Most Overlooked Issue in a Purchase/Sale of a Private Company Business

salebuttonIn the sale or purchase of a private company its still necessary to use best practices in order to have the parties feel good about the transaction.  Using the services of a corporate financial advisor, a tax accountant, a corporate lawyer who work together as a team from the beginning will provide you with the ability to see things that are often overlooked by purchaser in a company.

In a past transaction the sole shareholder(owner) of a private company sold his shares to an independent purchaser and the capital gain realized was eligible for the small business corporation shares capital gains deduction.  So far so good for both parties.

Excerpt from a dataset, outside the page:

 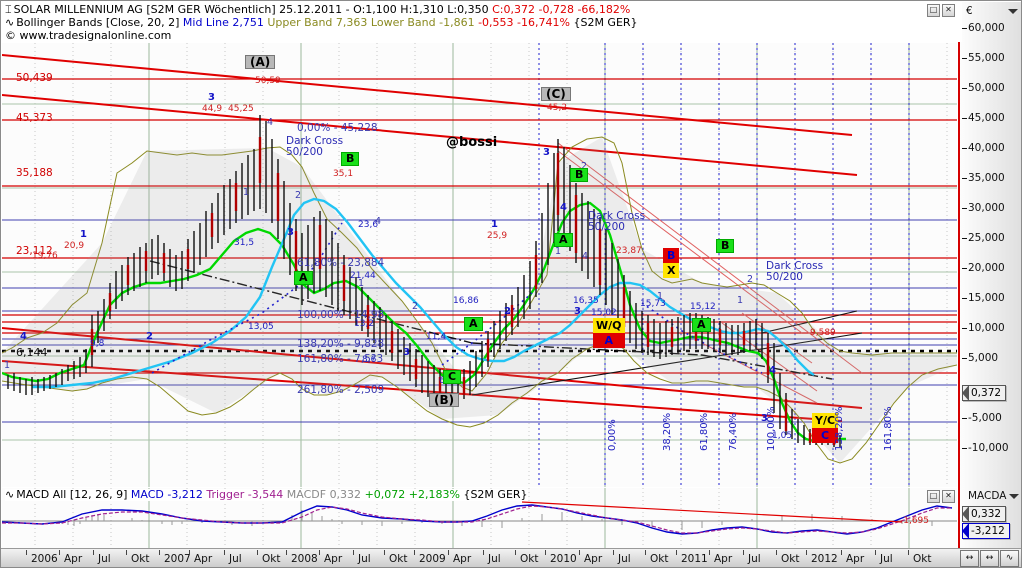 What do you see at coordinates (10, 22) in the screenshot?
I see `indicator-icon: ∿` at bounding box center [10, 22]. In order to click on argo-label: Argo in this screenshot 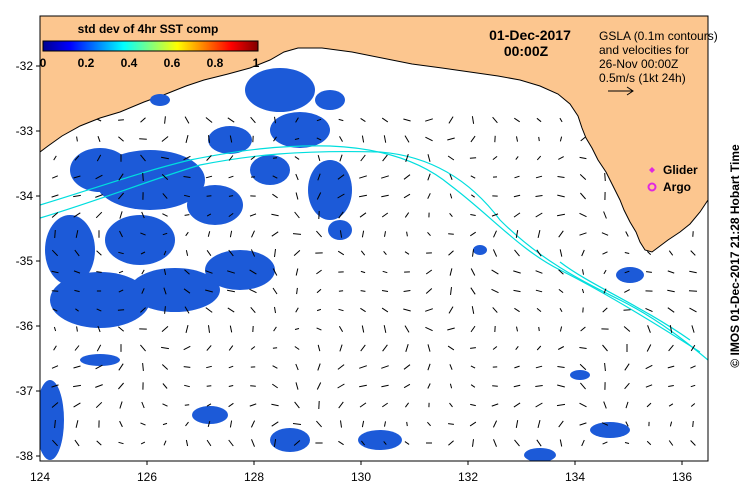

However, one of the most common issues which is misunderstood by both the purchase & seller is the “Due to/from shareholder” account.  On the surface it seems like a fairly straight forward liability account, the credit balance in the account is owed to the shareholder.  Here is where the 3 professional advisors, a corporate finance lawyer, the tax accountant, and the corporate financial advisor know that this is a liability like any other liability and is owed to the shareholder.  Some accountants have trouble understanding this because they assume that the company had sold its shares, but the shares are separate from its liabilities.

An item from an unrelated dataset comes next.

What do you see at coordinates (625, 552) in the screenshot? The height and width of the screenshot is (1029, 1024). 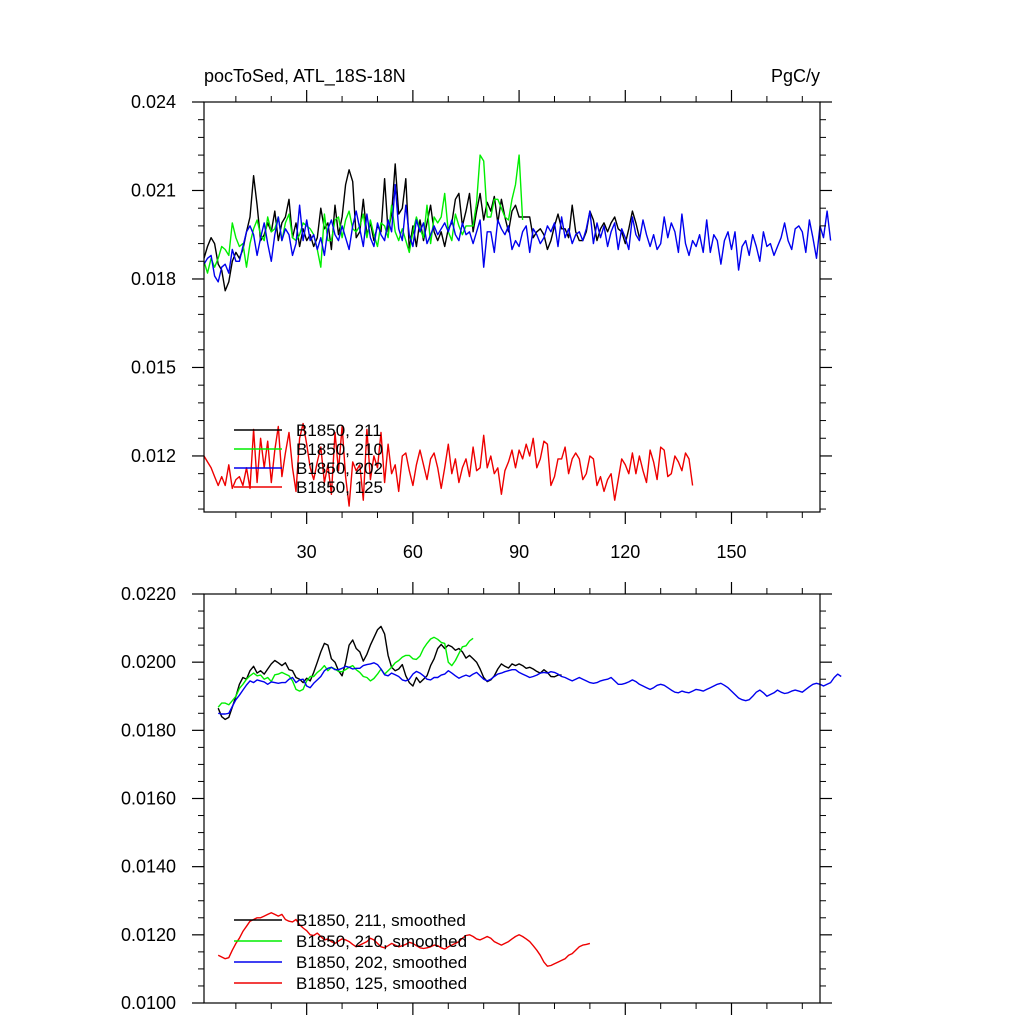 I see `x-tick-label: 120` at bounding box center [625, 552].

Another effect of this “credit balance” in the Due to Shareholder account is when the new owner decides to draw money out of this account he will have been deemed to have received a “taxable benefit” under Section 15 of the Income Tax Act. Why? The withdrawal transaction isn’t a return of capital it’s a debt owed to its the former owner.  The capital gain for the seller of the business in this situation is also overstated which the capital gains exemption the owner has here.

An example might help here: the seller of the business sells her business for $500,000 and the owner has a credit balance of $150,000 in the Due to Shareholder account.  In the sales agreement the buyer of the business should ensure that the agreement reflects an allocation of the purchase price of $150,000 to purchasing the debt of the Due to shareholder account and the remainder allocated to the purchase of the seller’s shares.  The reason is that the purchaser has a debt owed by the company to herself and when she wants to withdraw some of it, it will be tax free unlike the prior situation.

This unfortunate situation can be reversed, but if the parties use best practices and have a coordinated team of advisors working from the beginning  it will save time and money for both the buyer and the seller.  But sometimes, the transaction go through due to no advice for either party and the consequences are a tax project case resulting in more money spent on a tax advisor later.  In a case documented in CMA magazine an accountant figured they fixed this by exchanging the debt for more shares, but caused more tax problems in the allowable business investment loss  issues and failed to take into account subsection 80(2) of the income tax act which allows the debt to be settled for the fair market values of shares issued.

The lesson here is that it is easier to have a team in place before you decide to do a sale or purchase of a private business to advise you on the issues, because they’re not as straight forward as you may think.  You can’t substitute the expertise of a group of advisors to help you save you money and headaches in the long run.